Le silence et la prison

Au fil de cette enquête, menée sans grands effets oratoires ni pathos, le duo de réalisateurs montrent comment les parties civiles voient leurs plaintes laissées en déshérence, comment les conditions de détention peuvent devenir indignes ou comment encore on a affaire à un silence institutionnalisé même quand un sénateur pose des questions au ministre de la Justice.

Ils ne remettent pas en cause la détention mais posent la question de savoir comment un jeune gars de 18 ans, Sacha, emprisonné à la maison d’arrêt de Saint-Brieuc pour un vol de 2 000 euros dans sa caisse d’une grande surface, parviendra à se donner la mort après une première tentative de suicide qui n’a pas alerté l’administration.

Un ancien officier pénitentiaire témoigne aussi de certains emballements et du jour où il a eu la pommette ouverte par le coup de poing d’un gardien, à l’origine destinée à un détenu qui était immobilisé à terre et complètement maîtrisé.
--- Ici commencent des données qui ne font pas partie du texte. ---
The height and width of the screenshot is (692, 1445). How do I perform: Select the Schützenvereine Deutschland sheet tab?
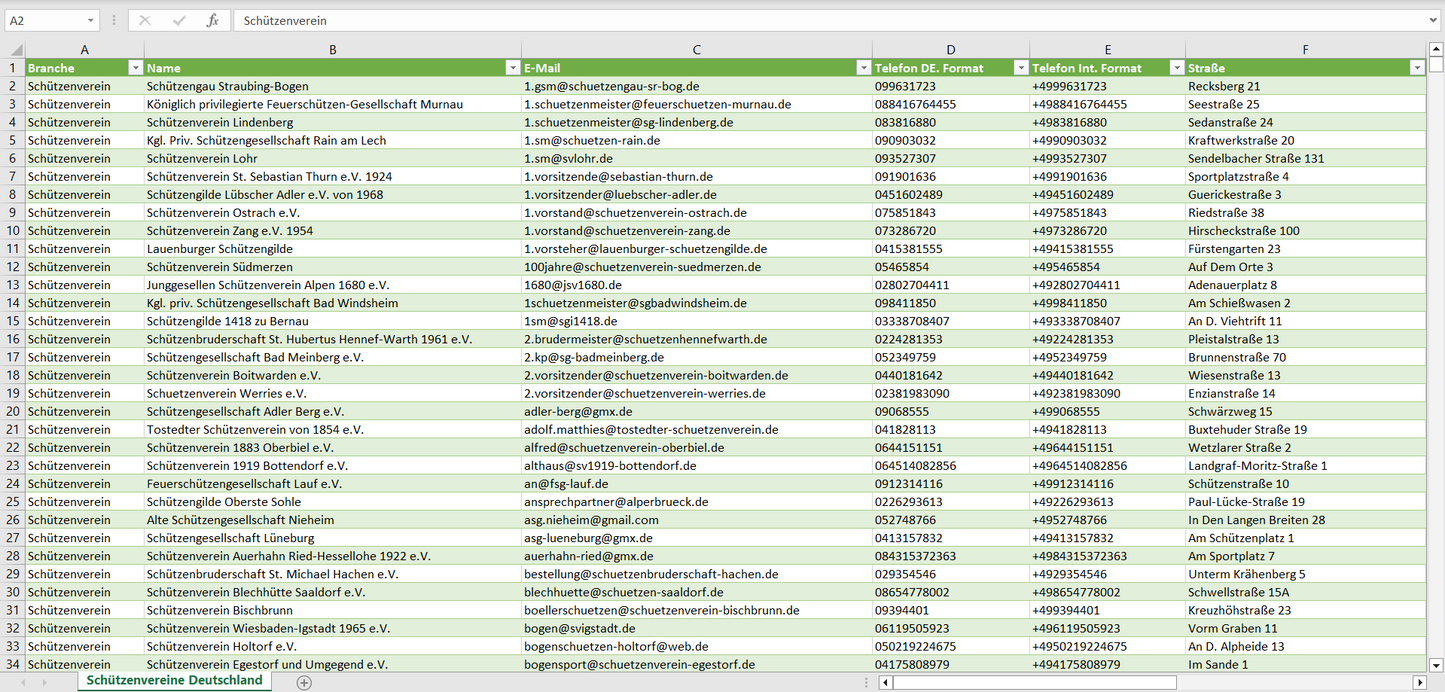point(174,680)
Fin juin, dans un rapport, Dominique Simonnot, contrêleuse générale des lieux de privatisation de liberté dénonçait la surpopulation carcérale et pointait du doigt l’inaction de l’état. Certes le sujet n’est pas médiatiquement et politiquement « vendeur », mais un tel documentaire est un puissant cri d’alarme et pousse à agir dans une démocratie digne de ce nom.